Rudi mengatakan, pihaknya telah berupaya mendatangi kediaman orang tua MDN di wilayah Kelurahan Pelaihari, Kecamatan Pelaihari. Namun, rumah tersebut dalam keadaan kosong.
Dari informasi yang diperoleh pihaknya, keluarga MDN telah menuju Pelabuhan Trisakti Banjarmasin untuk mencari informasi lebih jelas mengenai keberadaan korban.
“Orang tua korban merapat ke Pelabuhan Trisakti Banjarmasin untuk mengetahui informasi yang lebih jelas,” ujar Rudi.
Menurut Rudi, langkah tersebut dilakukan karena proses evakuasi para penumpang Kapal Virgo Transport 8 diarahkan ke Pelabuhan Trisakti Banjarmasin.

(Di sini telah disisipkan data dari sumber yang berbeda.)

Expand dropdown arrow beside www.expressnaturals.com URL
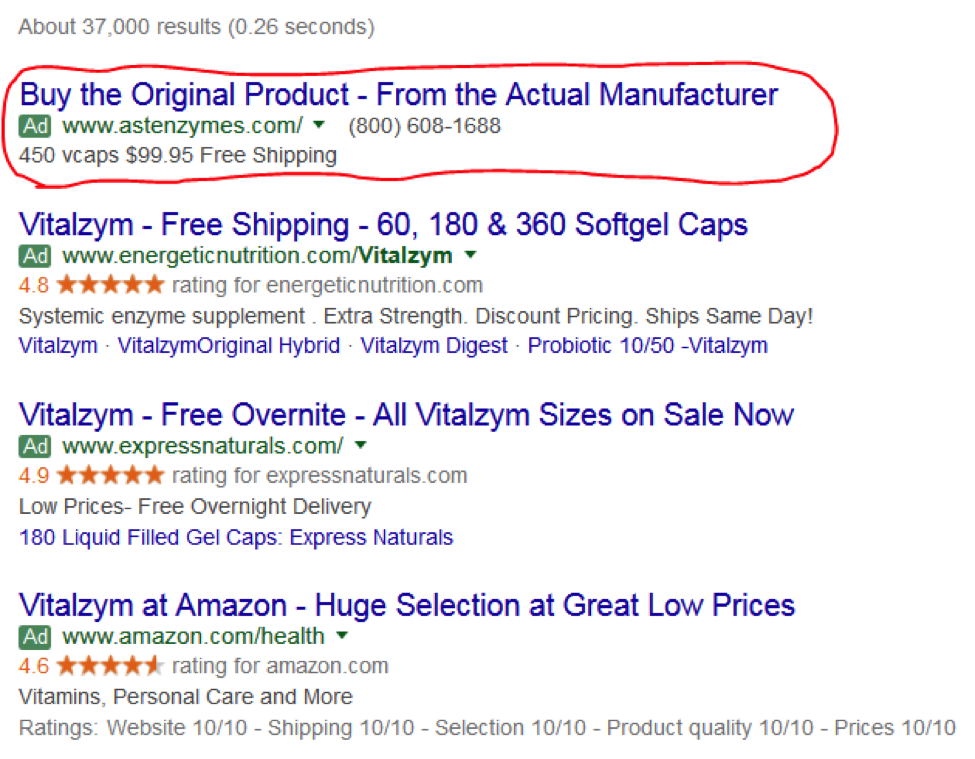Screen dimensions: 975x759 360,445
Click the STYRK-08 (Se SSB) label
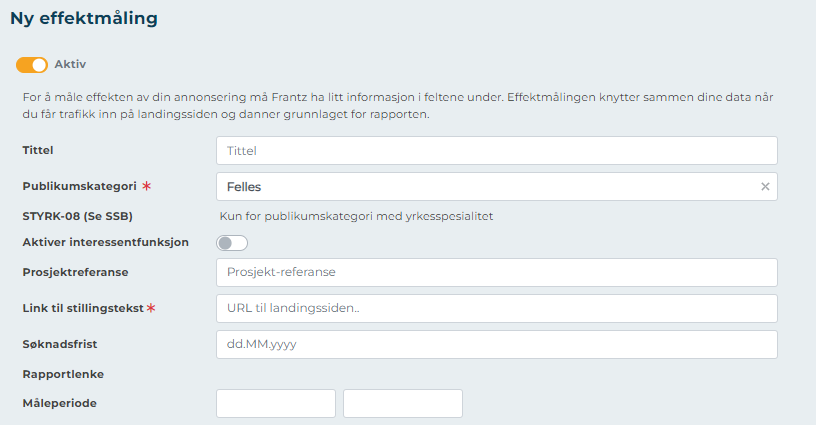The height and width of the screenshot is (425, 816). click(77, 216)
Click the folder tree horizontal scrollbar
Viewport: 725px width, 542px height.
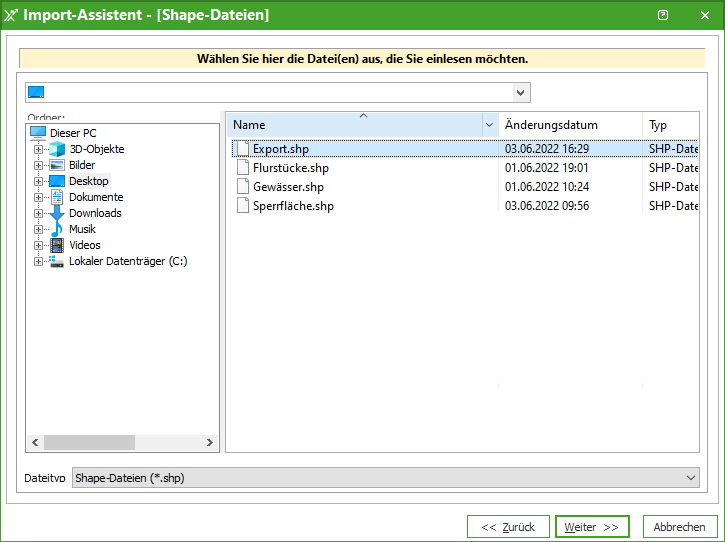pos(122,442)
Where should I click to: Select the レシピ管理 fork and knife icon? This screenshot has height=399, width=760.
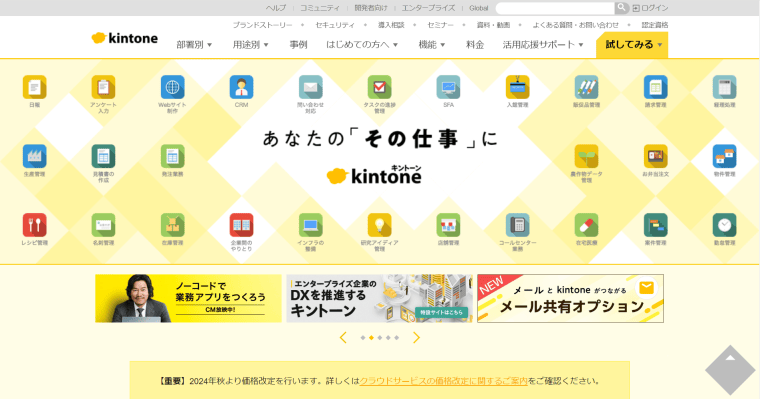click(x=34, y=225)
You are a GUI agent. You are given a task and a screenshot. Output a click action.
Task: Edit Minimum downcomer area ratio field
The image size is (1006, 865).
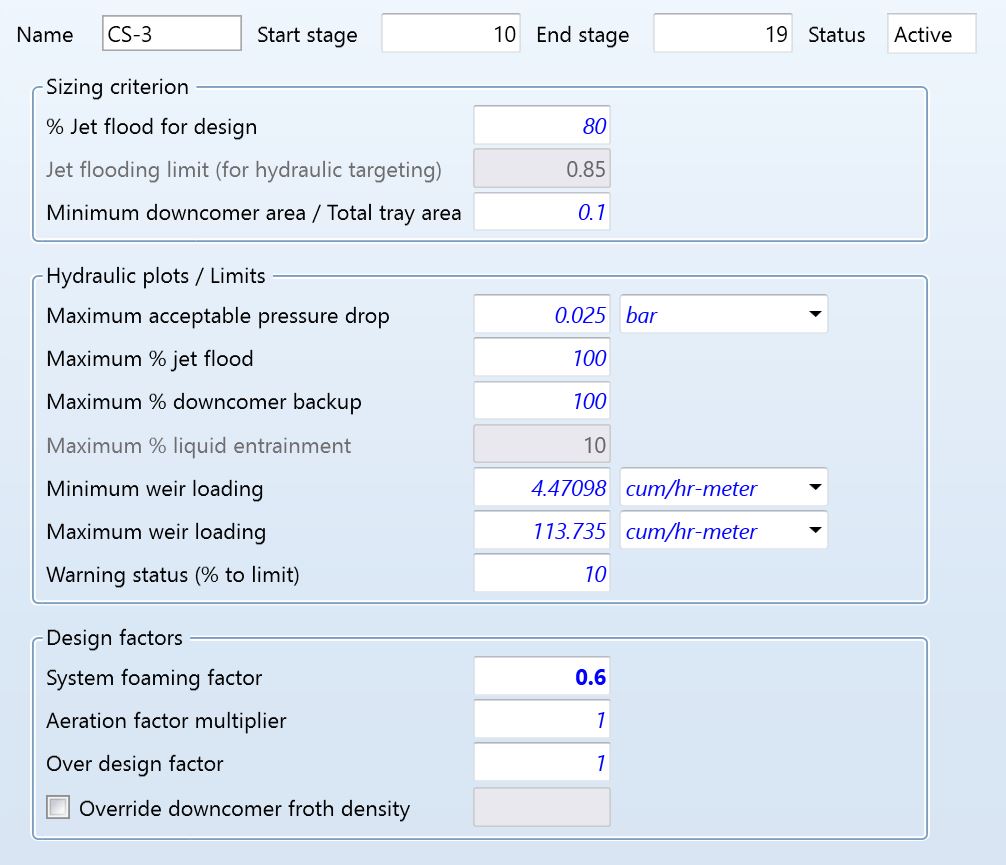click(x=541, y=212)
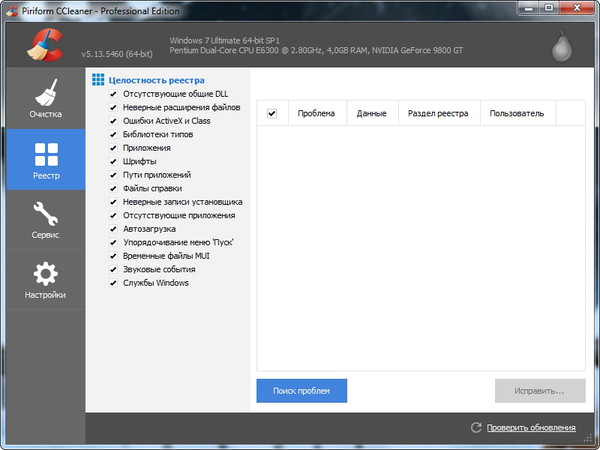Click the Раздел реестра column header
The height and width of the screenshot is (450, 600).
click(x=438, y=114)
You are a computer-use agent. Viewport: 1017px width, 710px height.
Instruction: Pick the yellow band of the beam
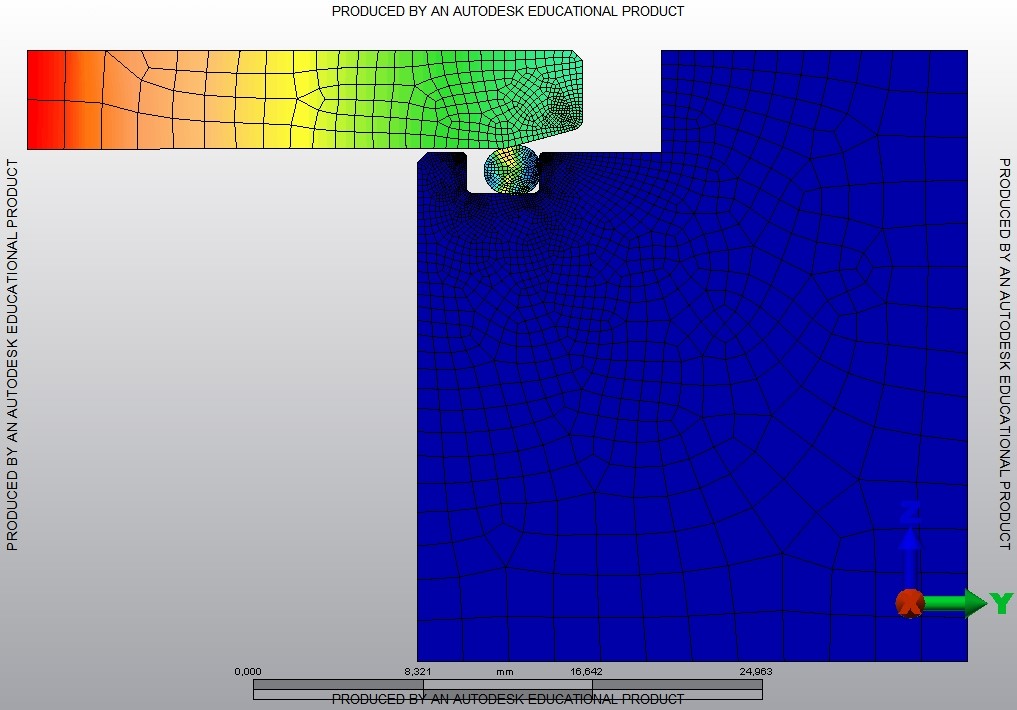(x=270, y=100)
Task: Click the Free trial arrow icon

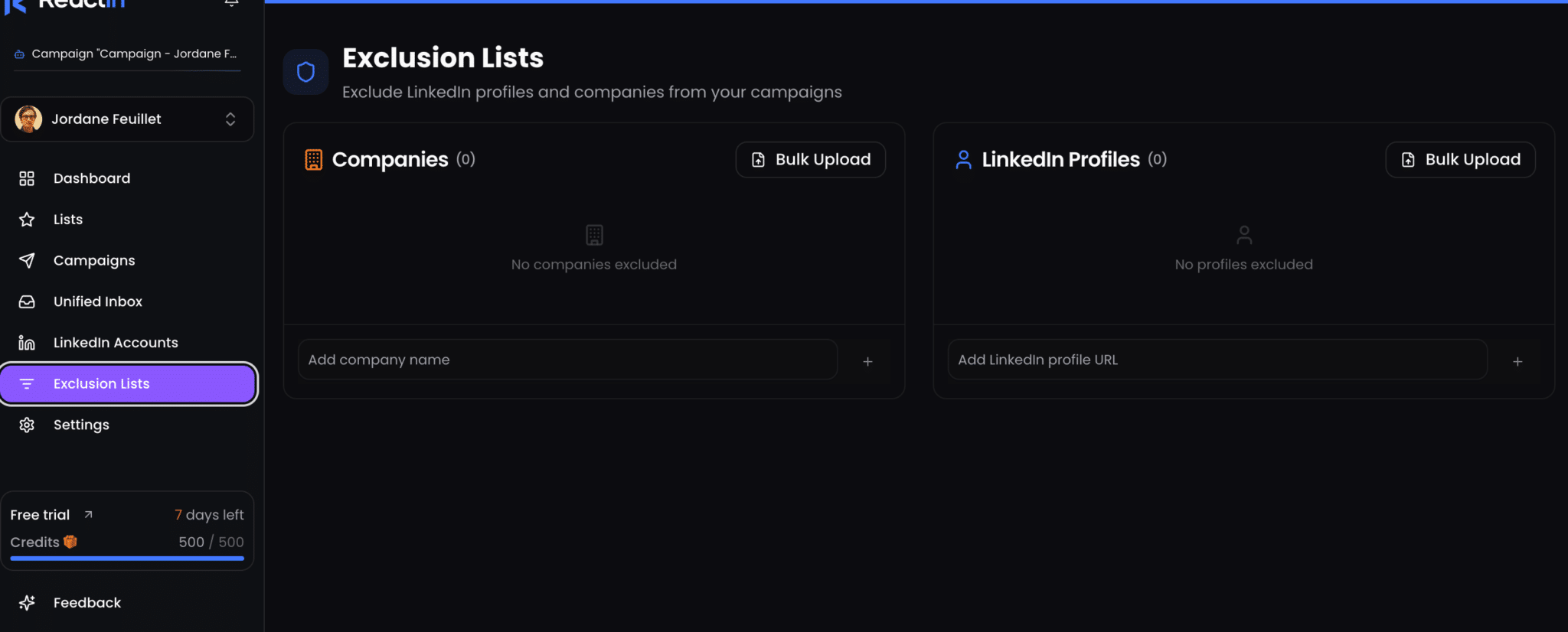Action: tap(89, 515)
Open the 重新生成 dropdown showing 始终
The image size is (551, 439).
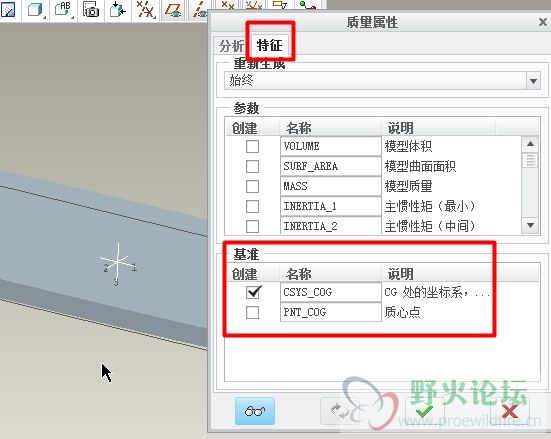[382, 81]
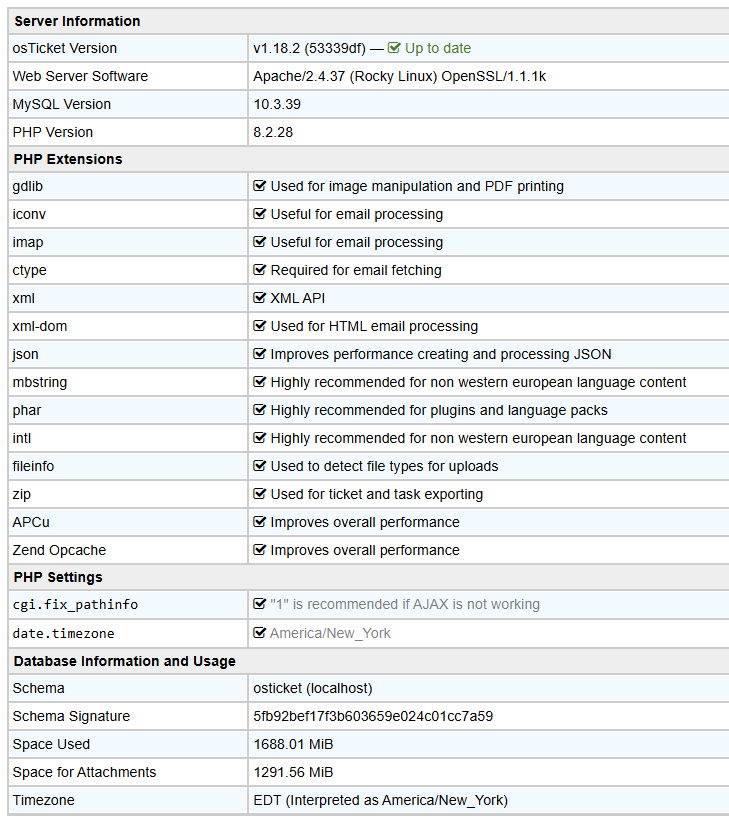Click the PHP Extensions section header
This screenshot has height=835, width=729.
(x=68, y=159)
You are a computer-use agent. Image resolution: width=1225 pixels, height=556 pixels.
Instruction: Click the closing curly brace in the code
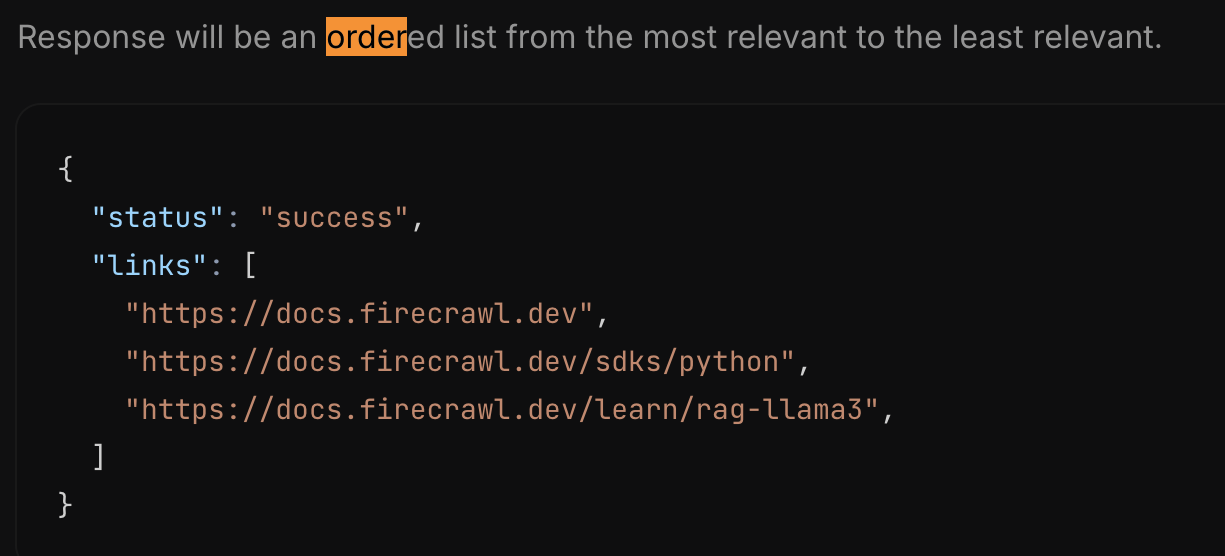point(66,505)
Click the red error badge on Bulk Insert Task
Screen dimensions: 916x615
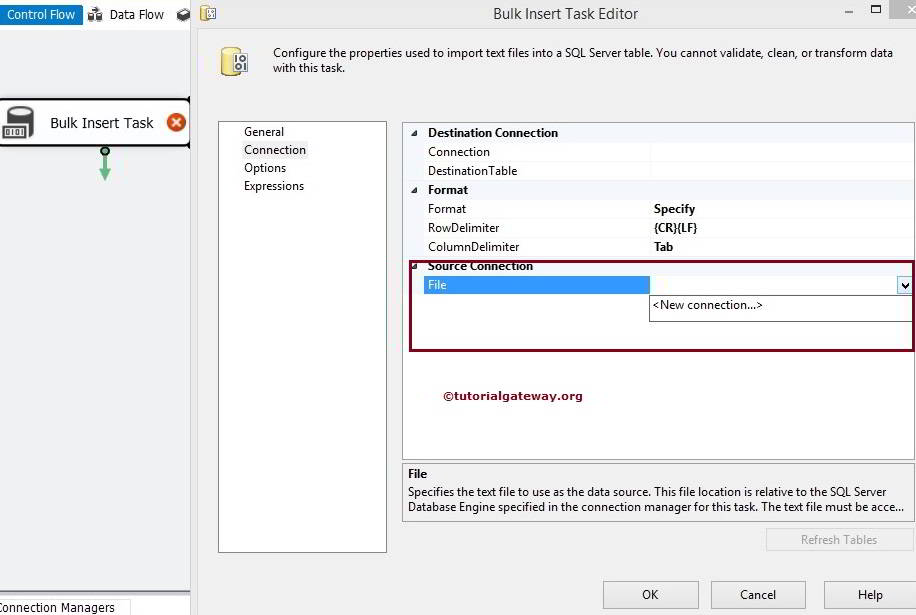click(176, 121)
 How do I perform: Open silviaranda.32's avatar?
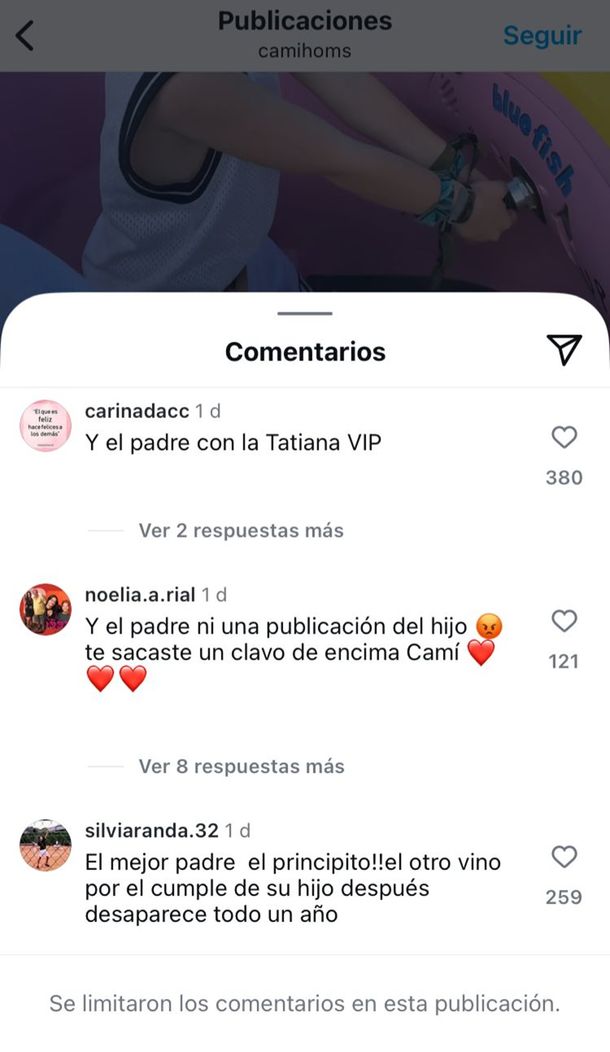click(x=46, y=845)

Kabar lain yang sedikit memberikan harapan datang dari informasi mengenai perjalanan MDN.
Informasi dihimpun, MDN berangkat dari Jawa menuju Banjarmasin bersama kakaknya.
Kakak MDN telah ditemukan dalam kondisi selamat. Namun, hingga kini, keberadaan dan kondisi MDN masih belum diketahui.
“Ya, kami juga dapat info seperti itu. Si kakak sudah ditemukan dalam keadaan selamat. Semoga MDN juga segera ditemukan dalam keadaan selamat pula,” kata Rudi.
Kondisi tersebut membuat keluarga dan masyarakat Tanah Laut masih menunggu kepastian.
Apakah MDN telah dievakuasi bersama korban lainnya atau masih berada dalam pencarian, hingga kini belum ada informasi yang dapat memastikan.
Sementara itu, pencarian dan evakuasi penumpang Kapal Virgo Transport 8 masih terus dilakukan oleh tim SAR gabungan.
Derap Waktu terus memantau perkembangan informasi mengenai MDN dan para penumpang lainnya yang hingga kini belum diketahui keberadaannya.